Several years ago, co-founders Leena Joshi, Ben Cheung and Erik Buchanan experienced frustration with the amount of manual work they were putting into collecting information about sales and marketing accounts. The tools in the market were focused solely on the collection of information, they say, instead of curating what was actually relevant, actionable and up to date.
Cheung and Buchanan — drawing on their AI and machine learning expertise — saw the potential to boost sales and marketing productivity by applying AI algorithms to workflows. Their work, together with Joshi’s, spawned CloseFactor, a platform that aims to harvest actionable information about companies from disparate sources.
“Built to harness the vast potential in automating manual research by employing machine learning techniques at scale, CloseFactor helps business-to-business sales and marketing teams identify the right target accounts to go after — including the right people at those accounts — so go-to-market teams have the blueprint to execute their strategy and hit their goals,” Joshi said. “Our goal is to become the go-to-marketing operating system for revenue teams.”
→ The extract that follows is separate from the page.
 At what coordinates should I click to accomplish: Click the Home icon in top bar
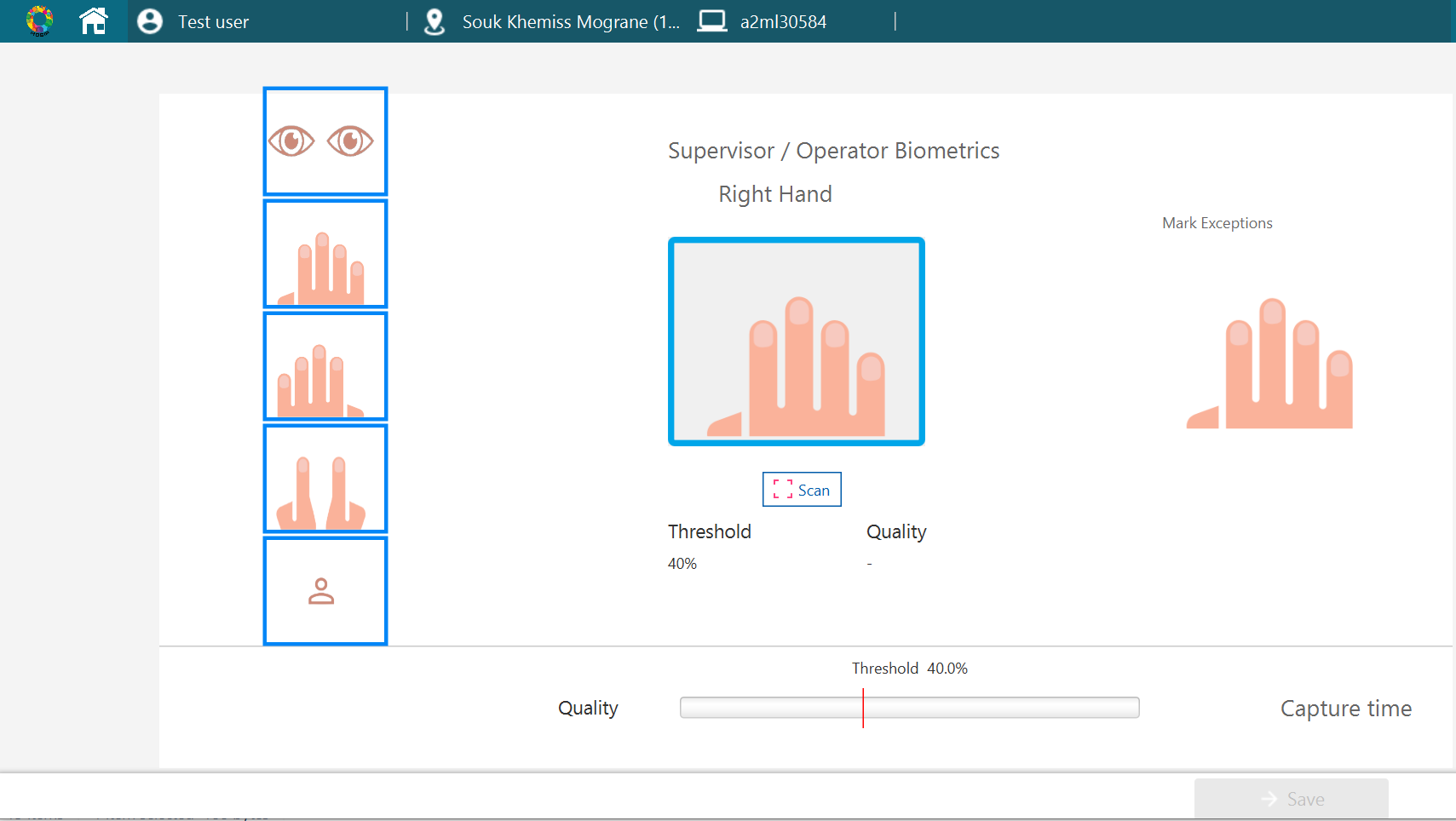[x=94, y=21]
Prior to co-launching CloseFactor in 2019, Joshi, Cheung and Buchanan had long been in the business of building business-to-business technologies. Joshi spent several years in senior roles at VMware, Splunk and Redis Labs while Cheung sold his first startup, virtual assistant platform Genee, to Microsoft for an undisclosed amount. Buchanan also held a role at Microsoft before joining Google and then moving to LinkedIn as head of machine learning for LinkedIn Talent Solutions.
CloseFactor identifies different accounts by analyzing attributes across closed won deals (deals in the final stage of the sales cycle), sales strategies and CloseFactor’s own data to identify an ideal customer profile and how many accounts fit that definition. On top of that, CloseFactor segments accounts by those readiest to buy by curating insights including hiring trends and new projects or initiatives a target business is undergoing.
CloseFactor also gives a bird’s-eye view of all accounts, stack-ranked by those readiest to buy.
“CloseFactor automates account research, giving you a deep dive into every one of your accounts — including current or future projects and initiatives, as well as the decision-makers and influencers you should be reaching out to,” Joshi said. “With CloseFactor, you can now engage the right buyers with the right message at the right time. No existing tools provide this type of automation or visibility at scale.”
CloseFactor, whose customers include LaunchDarkly, Chronosphere, Sourcegraph and Zuora, competes both with intent data providers and contact databases like ZoomInfo. But the platform’s momentum evidently has investors impressed. Vertex Ventures led a $15.2 million Series A round in CloseFactor with participation from Sequoia, bringing the startup’s total raised to $20.5 million.
Joshi said that the recent infusion will be put toward scaling up CloseFactor’s product development efforts and creating go-to-market team, as well as building several new workflow integrations.
“We’ve already grown 5,411% since our first revenue quarter and plan to continue to focus on solving problems for our customers,” he said. “The biggest competitor we face in deals today is the status quo. The way revenue teams define their ideal customer profile and target market is broken, leading to massive inefficiencies in their sales and marketing execution.”
Palo Alto, California-based CloseFactor currently has 20 employees and plans to hire this year.